Thursday, December 20, 2012

A Banana Multiplication Success Story

ECHO Asia technical advisor, Dr. Abram Bicksler, carrying out a similar banana  multiplication  test (results may vary according to banana varieties and locations).

At the 2011 ECHO Asia Conference we asked the delegates to share stories describing successful uses of ECHO's information and resources. The following is one in a series of posts containing these success stories.

ECHO's activities, from publications to conferences to seed distribution, all have one goal: getting resources into the hands of workers on the field so that we can indeed “honor God through sustainable hunger solutions.” For long-time members of the ECHO network all these disparate activities really seem unified. Buzz Maxey, of CAMA Services, shared a few comments with us, illustrating how he has utilized a number of different ECHO information and resources over the years:

“First, banana propagation gleaned from EDN [66]. A lot of my efforts and trials have been a fiasco but I was successful in this one: peel off 3 layers of the banana stalk, cut off the leaves, bend stalk over in [the shape of] a number 7. Drive a stake through the stalk at knee level, dig out a bit at the base of the plant, refill with compost, and in a few weeks many pups will sprout.
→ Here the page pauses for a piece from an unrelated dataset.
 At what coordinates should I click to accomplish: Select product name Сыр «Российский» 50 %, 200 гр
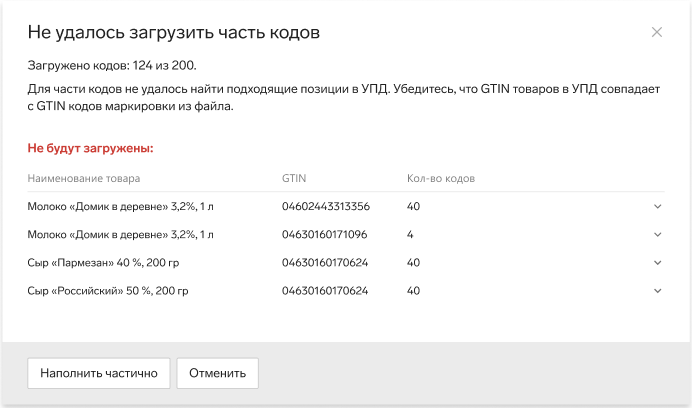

Second, chaya, moringa, papaya, loquat, and erethrina have all grown well. One farmer has sweet 
papaya—50 plants—at 5000 ft. elevation and his 75 head of cattle are eating chaya.
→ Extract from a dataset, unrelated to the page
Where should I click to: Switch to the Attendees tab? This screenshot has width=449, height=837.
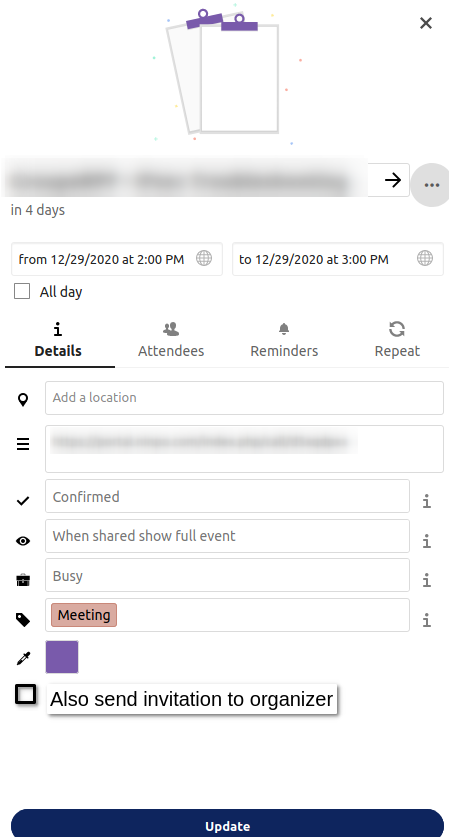pos(171,340)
Third, I have attended four ECHO conferences and benefited every time. I have been blessed to be with people of like mind who are impacting the world's poor.” --Buzz Maxey, October 2011

Buzz Maxey was able to learn about banana multiplication from an EDN, receive samples of useful species from the ECHO seedbank, and share encouragement and information at four ECHO conferences. This is just one example of how ECHO's multiple activities serve the ultimate goal of serving the poor through sustainable agricultural solutions.

If you'd like more information about rapid banana multiplication see EDN 66, which Mr. Maxey referenced, and EDN 99, which demonstrates a slightly different technique. Both are available at ECHOcommunity.org.

Monday, December 3, 2012

Seed Production at Tung Kwang Tong Community

Much of the ECHO Asia Seed Bank's seed production takes place at our facility on the campus of the Upland Holistic Development Project in the Mae Ai District of Thailand's Chiang Mai Province.  However, a significant portion of the seed we distribute, including green manure/cover crops such as rice bean, jack bean and lablab bean, is grown by area farmers.

Tung Kwang Tong (Field of the Golden Deer) Community, also in Mae Ai, is predominantly ethnic Palaung.  Despite limited access to fields for rice and cash crop production, they tend impressive kitchen gardens.

ECHO Asia recently worked out an arrangement with community members to grow select crops, such as tomato and long bean, for the seed bank.  This arrangement provides supplemental income for the participating gardeners while improving the seed bank's access to more types of seed.  

Saturday, December 1, 2012

A Village Hike


In October, staff and volunteers from ECHO Asia accompanied students from the International Sustainable Development Studies Institute (ISDSI) on a hike between the Pang Daeng Nai, Mae Jawn and Huai Pong communities in Chiang Mai’s Chiang Dao district.  October was the perfect time to see the local production of green manure/cover crops, such as rice bean (Vigna umbellata) that is produced in a farming system known as relay cropping.  The rice bean was planted into a fully mature stand of corn around the end of August.  By the time the corn is harvested in September or October, a thick stand of beans has become established during the final weeks of the rainy season, forming an excellent soil-improving ground cover.  After the bean crop is harvested in January, farmers allow the decomposing corn and bean residues to remain in the field in order to supplement soil organic matter.

October was also a good time to see the mature upland rice fields.  Farmers in these communities often rotate production years of relay-cropped corn and legumes with upland rice production.  When the upland rice is planted, it is also grown with other rain-fed field crops such as grain sorghum, foxtail millet and pigeon pea as well as understory crops that include cucumber and pumpkin.

And interspersed between the hill fields are agroforest plots planted by local farmers in diverse mixtures of fruit trees, such as mango, and indigenous forest species, such as rattan (Calamus and Daemonorops species), black sugar palm (Arenga westerhoutii), fishtail palm (Caryota mitis), fan palm (Livistona speciosa), forest vine pepper (Piper interruptum) and snowflake tree (Trevesia palmata).  The farmers, such as Mr. Jawa in the Huai Pong Community, value the forest crops as they produce non-timber forest products that have become increasingly rare in the region due to the overharvest and forest degradation.